Век Золотой и здесь не отстает от Серебряного и по силе классической фантазии соперничает с титановым сплавом новейшего модернизма. Так в повести Бестужева-Марлинского «Лейтенант Белозор» (1831) герой в порыве безответной любовной страсти, на грани сумасшествия и сновидческого беспамятства, пишет письмо: «Пламенные нелепости текли струей на бумагу и, подобно ракете, рассыпались звездами слов. Чего там не было! И обольстительные упреки, и нежные угрозы, и клятвы, и обеты — словом, все выходки сердечного безумия, все грезы любовной горячки, все, кроме того, что хотел сказать он, и того менее, что должен был говорить. Изъяснение это было вкратце, — и на третьем листе он дописывал начало, как вдруг ему показалось, будто буквы растут, растут перед пером его, что они, свившись хвостами и усами, начинают извиваться и прыгать, как змеи. Изумленный таким явлением, Виктор снял со свечи, протер отяжелевшие глаза, — не тут-то было! Дети азбуки не унимались: строчки бегали вкось и вдоль и словно дрались между собою, запятые и многоточия (вещь необходимая в любовном письме, как дробь в охотничьем заряде) летели со стороны на сторону, целые фразы кружились, смешивались, перескакивали бог весть куда, до того, что у Виктора зарябило в глазах. ‹…› Проснувшись на заре, точно в таком же беспорядке нашел письмо свое Виктор. Напрасно перечитывал он его сверху вниз и снизу вверх, добиваясь толку; напрасно искал он, что ему хотелось вчерась выразить, — это было настоящее вавилонское смешение языков» (А. А. Бестужев-Марлинский. Сочинения в двух томах. М., 1981, т. I, с. 375–376).
Семен Кирсанов воспоминал, как они с Маяковским ходили по Москве: «Помню, Владимир Владимирович, гуляя по Столешникову, вогнал меня в пот требованием придумать смысловую рифму на „Столешников“ — ему нужно было для стиха.
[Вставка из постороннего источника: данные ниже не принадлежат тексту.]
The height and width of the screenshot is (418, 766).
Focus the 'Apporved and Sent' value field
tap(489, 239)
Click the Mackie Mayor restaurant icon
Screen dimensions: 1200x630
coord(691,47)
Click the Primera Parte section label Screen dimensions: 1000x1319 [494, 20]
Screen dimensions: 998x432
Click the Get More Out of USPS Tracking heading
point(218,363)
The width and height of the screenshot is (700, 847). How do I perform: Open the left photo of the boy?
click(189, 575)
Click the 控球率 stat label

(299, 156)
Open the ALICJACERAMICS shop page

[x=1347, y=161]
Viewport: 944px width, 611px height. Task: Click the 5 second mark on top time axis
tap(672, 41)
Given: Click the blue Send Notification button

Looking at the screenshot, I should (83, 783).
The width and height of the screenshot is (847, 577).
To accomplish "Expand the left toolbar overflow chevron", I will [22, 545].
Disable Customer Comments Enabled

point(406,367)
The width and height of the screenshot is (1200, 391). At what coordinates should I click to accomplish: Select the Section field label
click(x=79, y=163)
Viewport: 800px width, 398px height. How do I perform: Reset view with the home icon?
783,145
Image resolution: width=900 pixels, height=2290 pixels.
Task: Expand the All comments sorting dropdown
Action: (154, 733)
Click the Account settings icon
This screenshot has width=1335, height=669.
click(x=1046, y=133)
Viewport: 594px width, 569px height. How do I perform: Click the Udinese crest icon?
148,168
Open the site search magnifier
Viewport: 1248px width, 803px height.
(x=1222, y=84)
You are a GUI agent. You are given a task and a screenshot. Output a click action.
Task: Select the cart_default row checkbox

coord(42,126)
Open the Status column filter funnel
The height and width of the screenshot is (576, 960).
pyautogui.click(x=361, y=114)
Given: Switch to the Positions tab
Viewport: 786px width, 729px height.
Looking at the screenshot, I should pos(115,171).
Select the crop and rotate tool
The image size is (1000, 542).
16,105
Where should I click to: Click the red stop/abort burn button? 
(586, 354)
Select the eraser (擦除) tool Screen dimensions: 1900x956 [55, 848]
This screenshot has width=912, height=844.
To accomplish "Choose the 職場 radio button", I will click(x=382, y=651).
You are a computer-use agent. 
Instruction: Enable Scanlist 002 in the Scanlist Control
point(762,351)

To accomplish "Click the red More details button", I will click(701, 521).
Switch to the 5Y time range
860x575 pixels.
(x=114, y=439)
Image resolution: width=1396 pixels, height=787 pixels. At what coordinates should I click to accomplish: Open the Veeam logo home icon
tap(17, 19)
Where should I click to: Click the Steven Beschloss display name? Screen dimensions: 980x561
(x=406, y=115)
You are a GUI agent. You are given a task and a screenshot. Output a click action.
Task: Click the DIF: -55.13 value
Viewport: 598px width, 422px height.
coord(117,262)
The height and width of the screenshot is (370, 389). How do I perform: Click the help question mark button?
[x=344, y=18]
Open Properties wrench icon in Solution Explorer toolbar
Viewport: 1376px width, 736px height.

Ничего, кроме „подсвечников“, „валежников“, „ночлежников“ и другой ерунды, я придумать не мог. „Какой же вы москвич!“ — сказал Маяковский. „А вы? — возразил я. — Тоже ведь ничего на „Столешников“ не придумали!“ Маяковский ответил, если мне не изменяет память, так: „Стыдно вам, Кирсанов, я Москву исходил рифмами вдоль и поперек, а вы на первой же улице попали в тупик“» (цит. по: Н. И. Харджиев. Статьи об авангарде. М., 1997, т. II, с. 158).
Память Кирсанова, может, и подвела, но не конгениальная интуиция. Исходить Москву рифмами вдоль и поперек — лучше не скажешь. Мы ходим просто так, а поэт город стаптывает рифмами, и только так и может ходить. В действительности улица открыта, а для поэта — в ней тупик, если пространство поэтически не проработано, не выхожено и не вымощено ритмом, движением и рифмой. Рифма, она всегда к месту. Когда мы говорим: рифма придумывается, подбирается, выдумывается к слову, мы подходим к слову огульно извне, со стороны. Это инвалидная методология вечного самообмана. Ни одна полноценная рифма так не рождается. Музиль говорил, что города, как и людей, можно узнать по их походке. Идет Маяковский, идет и Москва. Ведь он не к слову «Столешников» наводит рифму, для того чтобы она появилась, ему нужно быть в Столешниковом переулке. Пройти его, побыть самим Столешниковым переулком, накрыть его рифмою.